REQUIRED TASK:
Copy the material below line for line, leaving every character unchanged.

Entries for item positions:
------------------------------------------------------------
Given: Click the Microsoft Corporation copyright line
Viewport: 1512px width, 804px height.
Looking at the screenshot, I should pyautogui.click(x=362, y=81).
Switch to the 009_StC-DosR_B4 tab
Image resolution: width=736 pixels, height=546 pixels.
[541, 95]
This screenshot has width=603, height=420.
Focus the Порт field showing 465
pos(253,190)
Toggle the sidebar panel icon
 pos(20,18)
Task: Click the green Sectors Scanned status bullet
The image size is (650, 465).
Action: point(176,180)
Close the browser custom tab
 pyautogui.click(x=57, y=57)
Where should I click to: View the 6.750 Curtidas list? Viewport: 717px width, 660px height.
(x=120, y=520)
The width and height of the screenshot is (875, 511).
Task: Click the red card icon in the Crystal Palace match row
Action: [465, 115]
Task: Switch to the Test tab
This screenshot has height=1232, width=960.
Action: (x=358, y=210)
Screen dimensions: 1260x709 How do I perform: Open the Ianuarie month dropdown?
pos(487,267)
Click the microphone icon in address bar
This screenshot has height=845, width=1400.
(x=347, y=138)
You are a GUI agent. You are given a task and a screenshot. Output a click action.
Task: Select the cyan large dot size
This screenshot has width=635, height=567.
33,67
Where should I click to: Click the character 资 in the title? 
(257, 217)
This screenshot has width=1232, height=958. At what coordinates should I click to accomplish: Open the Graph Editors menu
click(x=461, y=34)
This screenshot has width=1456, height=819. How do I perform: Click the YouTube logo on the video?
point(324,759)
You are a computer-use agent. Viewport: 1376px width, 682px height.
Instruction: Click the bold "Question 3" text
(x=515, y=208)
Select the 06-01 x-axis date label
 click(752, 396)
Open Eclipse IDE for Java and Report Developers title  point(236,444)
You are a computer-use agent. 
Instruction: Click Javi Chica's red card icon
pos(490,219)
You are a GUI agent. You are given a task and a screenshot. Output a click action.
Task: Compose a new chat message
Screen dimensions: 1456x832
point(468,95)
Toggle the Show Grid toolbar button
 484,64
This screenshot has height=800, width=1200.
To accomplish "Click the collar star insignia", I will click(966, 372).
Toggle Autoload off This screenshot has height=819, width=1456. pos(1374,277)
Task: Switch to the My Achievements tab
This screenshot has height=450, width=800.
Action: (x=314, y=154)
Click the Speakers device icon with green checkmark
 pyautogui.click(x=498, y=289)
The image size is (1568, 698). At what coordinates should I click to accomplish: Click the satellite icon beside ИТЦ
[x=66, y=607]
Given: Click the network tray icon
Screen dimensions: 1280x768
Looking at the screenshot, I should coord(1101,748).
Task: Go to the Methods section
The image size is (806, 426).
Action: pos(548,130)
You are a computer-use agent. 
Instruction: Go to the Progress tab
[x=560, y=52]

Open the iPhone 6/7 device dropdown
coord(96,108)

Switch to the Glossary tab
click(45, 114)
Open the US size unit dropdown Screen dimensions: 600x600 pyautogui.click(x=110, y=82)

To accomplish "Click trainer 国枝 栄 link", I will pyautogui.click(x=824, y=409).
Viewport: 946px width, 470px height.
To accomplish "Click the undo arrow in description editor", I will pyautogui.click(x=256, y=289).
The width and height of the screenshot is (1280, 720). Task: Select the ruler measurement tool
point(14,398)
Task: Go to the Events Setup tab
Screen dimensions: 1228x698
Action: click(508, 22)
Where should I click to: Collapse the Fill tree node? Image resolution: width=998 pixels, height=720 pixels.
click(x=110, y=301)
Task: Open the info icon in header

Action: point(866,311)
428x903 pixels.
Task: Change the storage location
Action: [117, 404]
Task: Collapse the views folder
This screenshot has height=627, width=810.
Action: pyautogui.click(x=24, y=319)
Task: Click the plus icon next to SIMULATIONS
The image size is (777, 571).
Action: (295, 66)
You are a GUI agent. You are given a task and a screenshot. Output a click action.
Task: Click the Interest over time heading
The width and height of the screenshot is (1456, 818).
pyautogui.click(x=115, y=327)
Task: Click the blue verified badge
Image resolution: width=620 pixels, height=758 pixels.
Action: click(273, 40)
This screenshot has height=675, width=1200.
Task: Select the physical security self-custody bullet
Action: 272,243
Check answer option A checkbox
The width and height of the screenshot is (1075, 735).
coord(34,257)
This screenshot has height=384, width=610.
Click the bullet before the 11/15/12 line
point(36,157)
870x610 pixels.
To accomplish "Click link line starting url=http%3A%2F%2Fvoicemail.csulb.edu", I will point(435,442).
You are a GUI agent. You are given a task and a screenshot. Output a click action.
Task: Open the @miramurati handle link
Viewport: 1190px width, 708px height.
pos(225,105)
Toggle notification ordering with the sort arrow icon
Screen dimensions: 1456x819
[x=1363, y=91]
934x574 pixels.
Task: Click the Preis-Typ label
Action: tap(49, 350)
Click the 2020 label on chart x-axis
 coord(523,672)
------------------------------------------------------------
TASK RESPONSE:
Given: Click the Microsoft Corporation copyright line
Viewport: 1512px width, 804px height.
Looking at the screenshot, I should pyautogui.click(x=362, y=81).
Switch to the 009_StC-DosR_B4 tab
Image resolution: width=736 pixels, height=546 pixels.
[541, 95]
This screenshot has width=603, height=420.
Focus the Порт field showing 465
pos(253,190)
Toggle the sidebar panel icon
 pos(20,18)
Task: Click the green Sectors Scanned status bullet
The image size is (650, 465).
Action: point(176,180)
Close the browser custom tab
 pyautogui.click(x=57, y=57)
Where should I click to: View the 6.750 Curtidas list? Viewport: 717px width, 660px height.
(x=120, y=520)
The width and height of the screenshot is (875, 511).
Task: Click the red card icon in the Crystal Palace match row
Action: [465, 115]
Task: Switch to the Test tab
This screenshot has height=1232, width=960.
Action: (x=358, y=210)
Screen dimensions: 1260x709 How do I perform: Open the Ianuarie month dropdown?
pos(487,267)
Click the microphone icon in address bar
This screenshot has height=845, width=1400.
(x=347, y=138)
You are a GUI agent. You are given a task and a screenshot. Output a click action.
Task: Select the cyan large dot size
This screenshot has width=635, height=567.
33,67
Where should I click to: Click the character 资 in the title? 
(257, 217)
This screenshot has width=1232, height=958. At what coordinates should I click to accomplish: Open the Graph Editors menu
click(x=461, y=34)
This screenshot has width=1456, height=819. How do I perform: Click the YouTube logo on the video?
point(324,759)
You are a computer-use agent. Viewport: 1376px width, 682px height.
Instruction: Click the bold "Question 3" text
(x=515, y=208)
Select the 06-01 x-axis date label
 click(752, 396)
Open Eclipse IDE for Java and Report Developers title  point(236,444)
You are a computer-use agent. 
Instruction: Click Javi Chica's red card icon
pos(490,219)
You are a GUI agent. You are given a task and a screenshot. Output a click action.
Task: Compose a new chat message
Screen dimensions: 1456x832
point(468,95)
Toggle the Show Grid toolbar button
 484,64
This screenshot has height=800, width=1200.
To accomplish "Click the collar star insignia", I will click(966, 372).
Toggle Autoload off This screenshot has height=819, width=1456. pos(1374,277)
Task: Switch to the My Achievements tab
This screenshot has height=450, width=800.
Action: (x=314, y=154)
Click the Speakers device icon with green checkmark
 pyautogui.click(x=498, y=289)
The image size is (1568, 698). At what coordinates should I click to accomplish: Click the satellite icon beside ИТЦ
[x=66, y=607]
Given: Click the network tray icon
Screen dimensions: 1280x768
Looking at the screenshot, I should coord(1101,748).
Task: Go to the Methods section
The image size is (806, 426).
Action: pos(548,130)
You are a computer-use agent. 
Instruction: Go to the Progress tab
[x=560, y=52]

Open the iPhone 6/7 device dropdown
coord(96,108)

Switch to the Glossary tab
click(45, 114)
Open the US size unit dropdown Screen dimensions: 600x600 pyautogui.click(x=110, y=82)

To accomplish "Click trainer 国枝 栄 link", I will pyautogui.click(x=824, y=409).
Viewport: 946px width, 470px height.
To accomplish "Click the undo arrow in description editor", I will pyautogui.click(x=256, y=289).
The width and height of the screenshot is (1280, 720). Task: Select the ruler measurement tool
point(14,398)
Task: Go to the Events Setup tab
Screen dimensions: 1228x698
Action: click(508, 22)
Where should I click to: Collapse the Fill tree node? Image resolution: width=998 pixels, height=720 pixels.
click(x=110, y=301)
Task: Open the info icon in header

Action: point(866,311)
428x903 pixels.
Task: Change the storage location
Action: [117, 404]
Task: Collapse the views folder
This screenshot has height=627, width=810.
Action: pyautogui.click(x=24, y=319)
Task: Click the plus icon next to SIMULATIONS
The image size is (777, 571).
Action: (295, 66)
You are a GUI agent. You are given a task and a screenshot. Output a click action.
Task: Click the Interest over time heading
The width and height of the screenshot is (1456, 818).
pyautogui.click(x=115, y=327)
Task: Click the blue verified badge
Image resolution: width=620 pixels, height=758 pixels.
Action: click(273, 40)
This screenshot has height=675, width=1200.
Task: Select the physical security self-custody bullet
Action: 272,243
Check answer option A checkbox
The width and height of the screenshot is (1075, 735).
coord(34,257)
This screenshot has height=384, width=610.
Click the bullet before the 11/15/12 line
point(36,157)
870x610 pixels.
To accomplish "Click link line starting url=http%3A%2F%2Fvoicemail.csulb.edu", I will point(435,442).
You are a GUI agent. You are given a task and a screenshot. Output a click action.
Task: Open the @miramurati handle link
Viewport: 1190px width, 708px height.
pos(225,105)
Toggle notification ordering with the sort arrow icon
Screen dimensions: 1456x819
[x=1363, y=91]
934x574 pixels.
Task: Click the Preis-Typ label
Action: tap(49, 350)
Click the 2020 label on chart x-axis
 coord(523,672)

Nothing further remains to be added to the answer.